Productivity rose at a brisk 5.1% annual rate in the third quarter. even better than the 4% growth figure the government previously announced and a considerable pickup from the 1.7% pace registered in the second quarter, the US Department of Labor said, according to the Wall Street Journal.
Productivity is the amount of output per hour of work. Economists keep a close eye on the productivity figure because gains to productivity help to dampen inflation. Productivity hikes also let companies raise worker salaries without putting upward pressure on prices, which would eat up those wage gains.
Meanwhile, hourly compensation in the third quarter rose at a brisk 4.9% rate, compared with a 3.9% pace in the second quarter. Adjusted for inflation, hourly compensation went up at a 3% pace in the third quarter, an improvement from the 0.5% growth rate in the previous quarter, according to the DoL.
The growth rates for both compensation figures in the third quarter marked the biggest increases since the third quarter of 2000, suggesting that workers who have jobs are making gains, the government said.
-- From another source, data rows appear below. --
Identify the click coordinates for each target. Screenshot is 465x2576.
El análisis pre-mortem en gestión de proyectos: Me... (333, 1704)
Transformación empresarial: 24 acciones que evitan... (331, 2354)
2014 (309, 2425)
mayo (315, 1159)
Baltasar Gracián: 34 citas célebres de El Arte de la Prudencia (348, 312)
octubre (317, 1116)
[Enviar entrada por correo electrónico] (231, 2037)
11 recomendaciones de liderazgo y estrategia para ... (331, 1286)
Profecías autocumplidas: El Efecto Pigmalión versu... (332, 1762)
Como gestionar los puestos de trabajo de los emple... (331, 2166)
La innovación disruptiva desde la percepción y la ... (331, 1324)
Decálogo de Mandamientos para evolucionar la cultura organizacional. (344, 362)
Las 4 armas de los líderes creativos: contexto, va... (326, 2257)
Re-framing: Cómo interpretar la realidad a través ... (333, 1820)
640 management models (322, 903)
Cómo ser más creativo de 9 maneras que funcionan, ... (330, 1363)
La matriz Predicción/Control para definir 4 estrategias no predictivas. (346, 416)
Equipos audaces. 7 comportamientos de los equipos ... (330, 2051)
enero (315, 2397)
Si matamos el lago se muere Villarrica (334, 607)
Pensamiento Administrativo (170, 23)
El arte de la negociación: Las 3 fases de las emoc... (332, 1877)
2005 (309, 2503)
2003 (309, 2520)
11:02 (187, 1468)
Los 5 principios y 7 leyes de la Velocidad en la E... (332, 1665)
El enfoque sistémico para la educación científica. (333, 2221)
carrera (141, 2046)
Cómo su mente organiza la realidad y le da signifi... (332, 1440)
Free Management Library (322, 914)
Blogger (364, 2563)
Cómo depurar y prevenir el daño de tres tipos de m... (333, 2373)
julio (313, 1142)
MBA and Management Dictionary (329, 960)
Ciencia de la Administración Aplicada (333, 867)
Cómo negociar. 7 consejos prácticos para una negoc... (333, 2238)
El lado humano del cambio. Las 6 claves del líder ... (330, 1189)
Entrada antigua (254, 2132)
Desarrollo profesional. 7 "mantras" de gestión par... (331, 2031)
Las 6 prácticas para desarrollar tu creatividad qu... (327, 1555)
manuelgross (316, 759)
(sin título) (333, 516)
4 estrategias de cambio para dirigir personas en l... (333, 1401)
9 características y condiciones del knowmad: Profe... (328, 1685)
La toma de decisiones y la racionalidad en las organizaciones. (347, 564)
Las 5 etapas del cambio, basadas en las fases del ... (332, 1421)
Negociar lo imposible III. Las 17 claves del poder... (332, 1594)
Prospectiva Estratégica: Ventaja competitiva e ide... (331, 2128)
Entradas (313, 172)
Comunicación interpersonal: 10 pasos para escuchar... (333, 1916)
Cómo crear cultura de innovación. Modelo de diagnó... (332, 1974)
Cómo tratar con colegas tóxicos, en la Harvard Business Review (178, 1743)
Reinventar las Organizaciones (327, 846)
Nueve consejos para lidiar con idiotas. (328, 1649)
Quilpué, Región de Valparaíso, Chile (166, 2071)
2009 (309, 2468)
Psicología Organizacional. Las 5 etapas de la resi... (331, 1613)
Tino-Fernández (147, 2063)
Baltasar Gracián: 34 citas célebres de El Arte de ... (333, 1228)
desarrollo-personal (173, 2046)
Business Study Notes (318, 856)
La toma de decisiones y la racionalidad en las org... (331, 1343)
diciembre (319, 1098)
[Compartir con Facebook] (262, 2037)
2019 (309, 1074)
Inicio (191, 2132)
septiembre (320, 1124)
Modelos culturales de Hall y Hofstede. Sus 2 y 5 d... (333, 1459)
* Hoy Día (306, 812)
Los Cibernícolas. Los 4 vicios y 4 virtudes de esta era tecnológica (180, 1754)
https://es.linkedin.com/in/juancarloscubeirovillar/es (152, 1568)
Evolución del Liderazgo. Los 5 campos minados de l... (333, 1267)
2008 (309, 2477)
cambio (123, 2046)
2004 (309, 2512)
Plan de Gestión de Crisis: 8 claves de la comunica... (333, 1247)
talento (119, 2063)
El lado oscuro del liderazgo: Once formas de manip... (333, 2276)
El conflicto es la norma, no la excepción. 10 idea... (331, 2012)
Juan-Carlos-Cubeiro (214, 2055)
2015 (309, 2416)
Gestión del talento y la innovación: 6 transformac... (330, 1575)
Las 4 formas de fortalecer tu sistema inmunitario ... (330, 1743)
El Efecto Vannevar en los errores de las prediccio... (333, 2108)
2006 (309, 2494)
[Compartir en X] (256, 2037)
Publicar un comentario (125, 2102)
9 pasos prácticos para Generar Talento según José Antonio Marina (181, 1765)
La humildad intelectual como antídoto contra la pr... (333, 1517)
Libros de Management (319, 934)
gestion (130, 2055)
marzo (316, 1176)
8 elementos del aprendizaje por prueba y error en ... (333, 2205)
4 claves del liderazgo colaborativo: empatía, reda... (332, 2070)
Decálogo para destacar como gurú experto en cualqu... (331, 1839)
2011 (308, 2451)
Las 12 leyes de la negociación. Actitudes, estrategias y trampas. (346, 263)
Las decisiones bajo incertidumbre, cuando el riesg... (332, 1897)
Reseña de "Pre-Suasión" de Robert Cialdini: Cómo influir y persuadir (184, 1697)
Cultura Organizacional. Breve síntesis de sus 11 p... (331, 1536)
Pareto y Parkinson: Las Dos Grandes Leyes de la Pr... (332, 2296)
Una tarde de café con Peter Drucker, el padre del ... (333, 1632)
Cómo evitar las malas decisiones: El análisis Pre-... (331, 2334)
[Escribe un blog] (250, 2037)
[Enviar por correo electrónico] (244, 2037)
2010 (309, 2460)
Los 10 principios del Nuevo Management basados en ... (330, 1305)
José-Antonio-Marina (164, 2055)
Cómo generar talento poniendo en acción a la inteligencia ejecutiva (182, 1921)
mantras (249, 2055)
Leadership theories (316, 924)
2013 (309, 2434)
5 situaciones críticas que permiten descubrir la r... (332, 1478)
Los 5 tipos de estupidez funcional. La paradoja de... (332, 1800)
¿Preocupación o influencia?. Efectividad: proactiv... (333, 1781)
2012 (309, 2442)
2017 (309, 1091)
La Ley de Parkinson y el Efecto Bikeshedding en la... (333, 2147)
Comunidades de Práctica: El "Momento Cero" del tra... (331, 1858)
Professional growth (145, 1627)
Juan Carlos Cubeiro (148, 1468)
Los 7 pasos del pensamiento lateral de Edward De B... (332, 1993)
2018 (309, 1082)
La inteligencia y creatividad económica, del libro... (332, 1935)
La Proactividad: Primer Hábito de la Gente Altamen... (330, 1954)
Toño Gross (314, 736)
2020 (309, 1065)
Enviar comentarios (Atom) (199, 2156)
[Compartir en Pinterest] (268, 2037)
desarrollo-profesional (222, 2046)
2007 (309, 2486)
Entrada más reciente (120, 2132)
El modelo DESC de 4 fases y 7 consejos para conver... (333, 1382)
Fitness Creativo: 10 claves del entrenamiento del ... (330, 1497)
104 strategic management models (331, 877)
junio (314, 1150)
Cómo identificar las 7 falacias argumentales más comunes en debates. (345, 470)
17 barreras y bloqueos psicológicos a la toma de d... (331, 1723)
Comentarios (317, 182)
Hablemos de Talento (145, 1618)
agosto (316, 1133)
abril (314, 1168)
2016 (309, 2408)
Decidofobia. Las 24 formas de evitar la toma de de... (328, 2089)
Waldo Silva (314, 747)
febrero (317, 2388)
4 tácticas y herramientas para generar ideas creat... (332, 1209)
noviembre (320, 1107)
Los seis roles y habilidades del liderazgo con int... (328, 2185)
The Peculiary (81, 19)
The rise in third-quarter productivity helped to push down unit labor costs, good news for companies trying to control costs to boost profits. Labor costs fell at an annual rate of 0.2% in the third quarter, an improvement from the 2.2% growth rate in the second quarter.
For the 12 months ending September, productivity grew at a brisk 5.6% pace, representing the strongest showing since the first quarter of 1973, the government reported.